Thoughts on the origin of the Industrial Revolution
We were all taught in school that the Industrial Revolution began in England in the “dark, satanic mills” after machines had been invented to replace the slow labor of many human workers. The Industrial Revolution soon expanded to the United States and other nations and was the impetus for the invention of the steamboat, the locomotive and the dynamo. By the end of the 1800s there had been a virtual explosion of mechanical inventions of all sorts.
But is this true? Very few good ideas spring up without some form of inspiration. And I think I might have stumbled upon one of the inspirations.
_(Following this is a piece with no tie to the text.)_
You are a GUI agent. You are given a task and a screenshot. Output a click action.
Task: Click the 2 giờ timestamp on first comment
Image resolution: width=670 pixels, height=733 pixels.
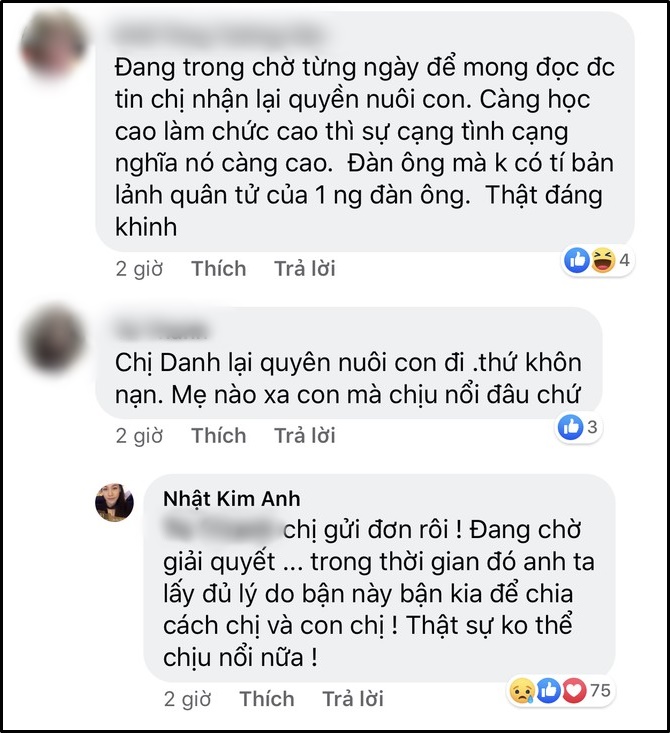point(139,269)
While doing a web search on historic images of the Chinese spinning process I was astonished to discover this pair of images on the blog http://habetrot.typepad.com/habetrot/2007/04/spinning_in_chi.html. One is an engraving from the late 1800s showing a woman spinning on a wheel with THREE fliers and the other shows a man spinning on a similar wheel with TWO fliers. [Click either image to enlarge.]
No Western wheel has more than a single flyer. No Western spinner has any ability to spin more than one thread at a single time.
Consider this alternative suggestion for the founding of the Industrial Revolution: perhaps it began in the late 1700s because the British had become embedded in India at that time. It’s altogether possible that Englishmen based in India and engaging in trade along the coast of South Asia all the way to China had observed the far superior spinning and weaving technology of the East and brought these ideas back home to their native land, thus triggering the Industrial Revolution and its textile machinery.
After all, most life-changing innovations are the result of tossing around existing ideas in order to generate something new. Food for thought.